### [What you need to do]
All of the records that follow need to be copied word for word, without the pictures.

Items from a data source

----------

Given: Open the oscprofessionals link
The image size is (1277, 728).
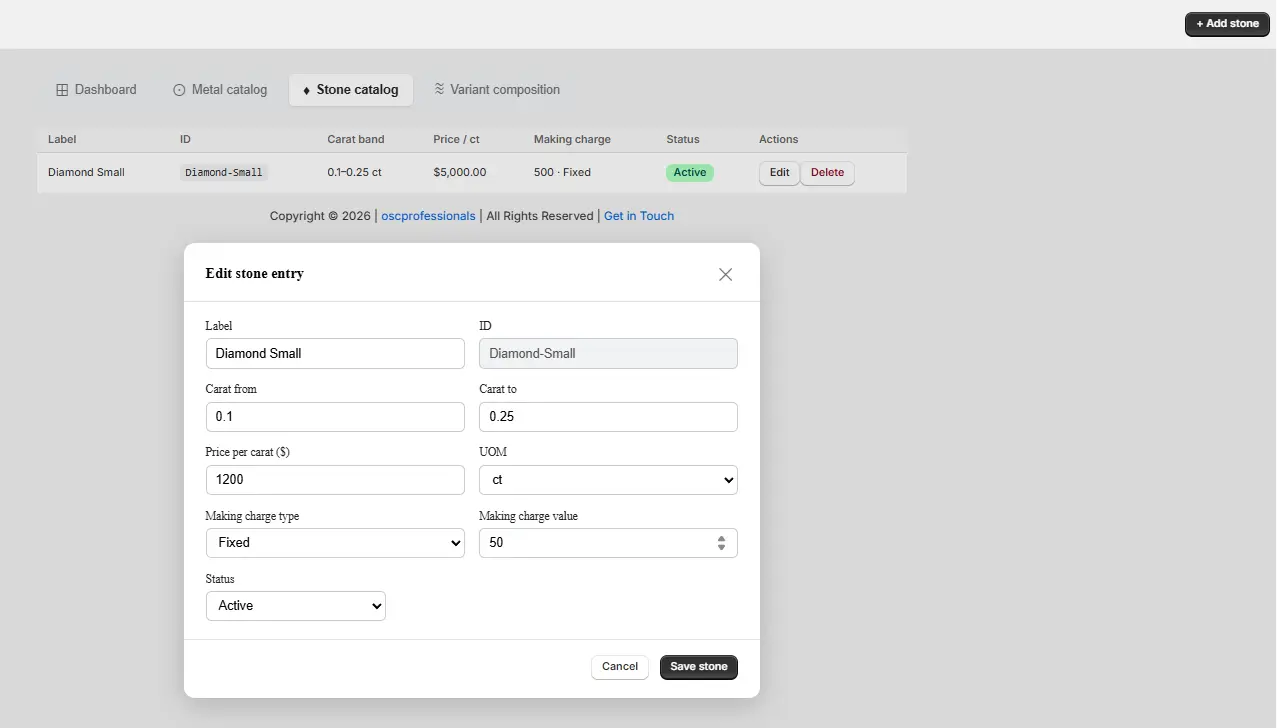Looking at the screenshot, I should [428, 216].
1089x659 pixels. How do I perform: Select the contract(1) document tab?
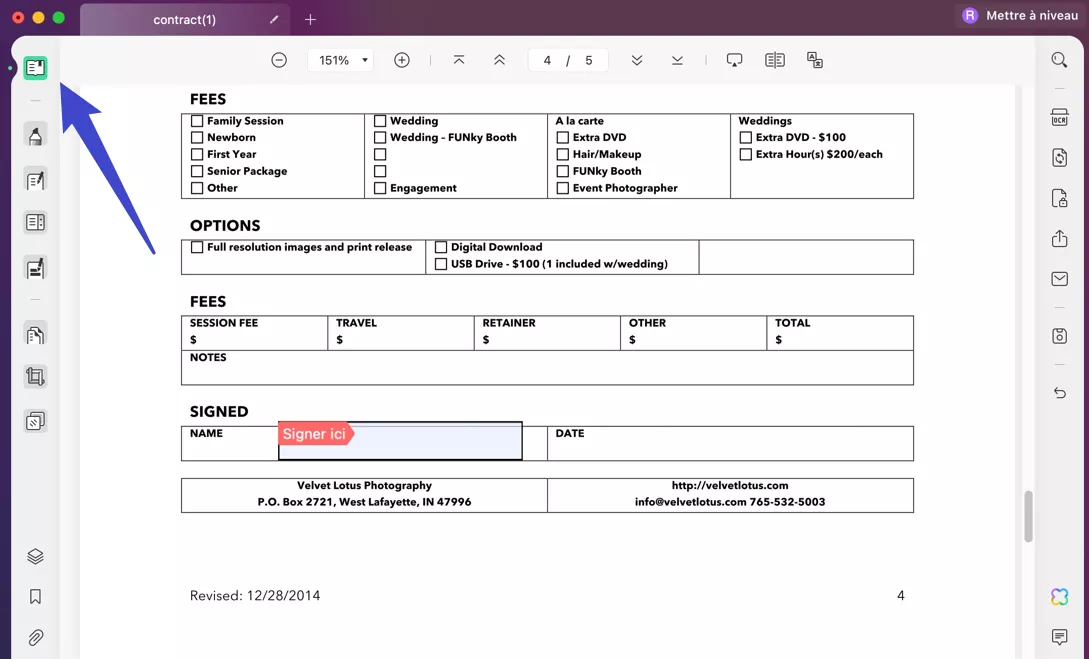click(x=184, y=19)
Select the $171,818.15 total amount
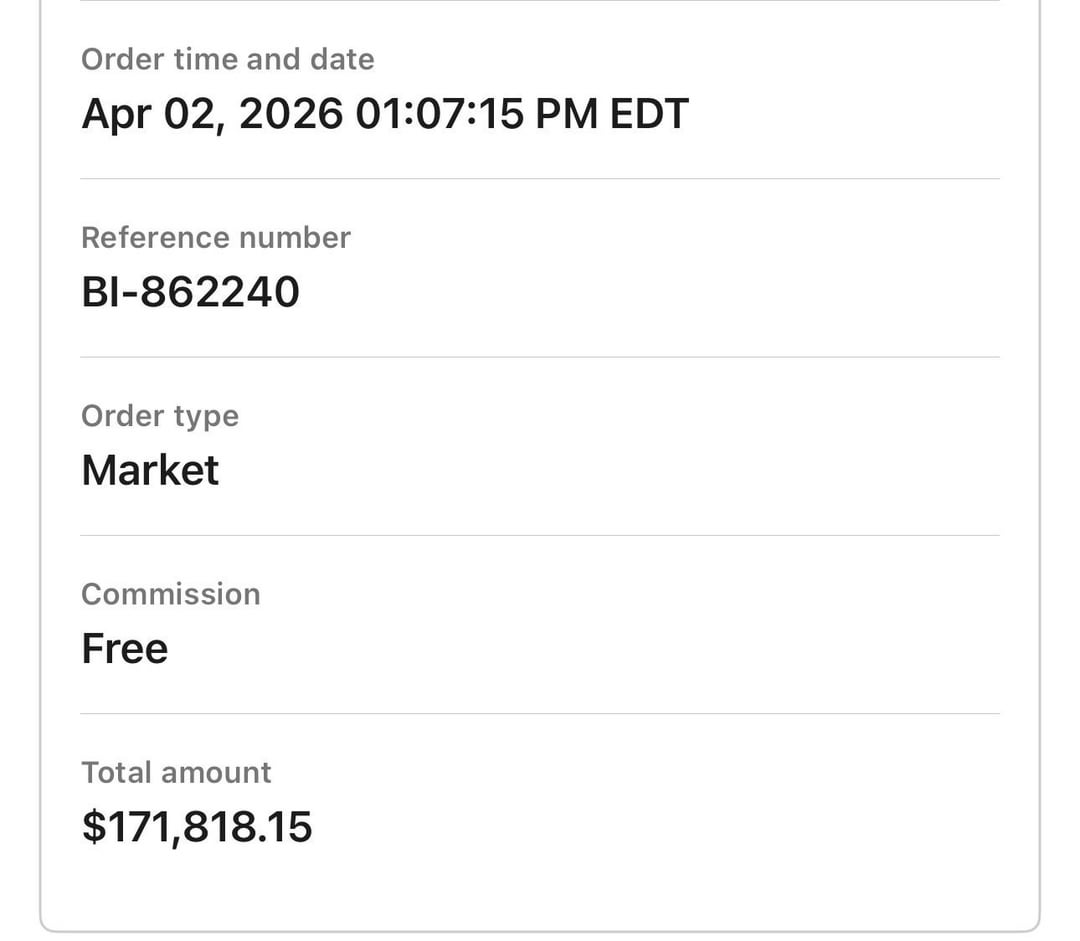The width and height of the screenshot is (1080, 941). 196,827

----------

### [Response to this task]
Given: Open the oscprofessionals link
The image size is (1277, 728).
Looking at the screenshot, I should [428, 216].
1089x659 pixels. How do I perform: Select the contract(1) document tab?
click(x=184, y=19)
Select the $171,818.15 total amount
The width and height of the screenshot is (1080, 941). 196,827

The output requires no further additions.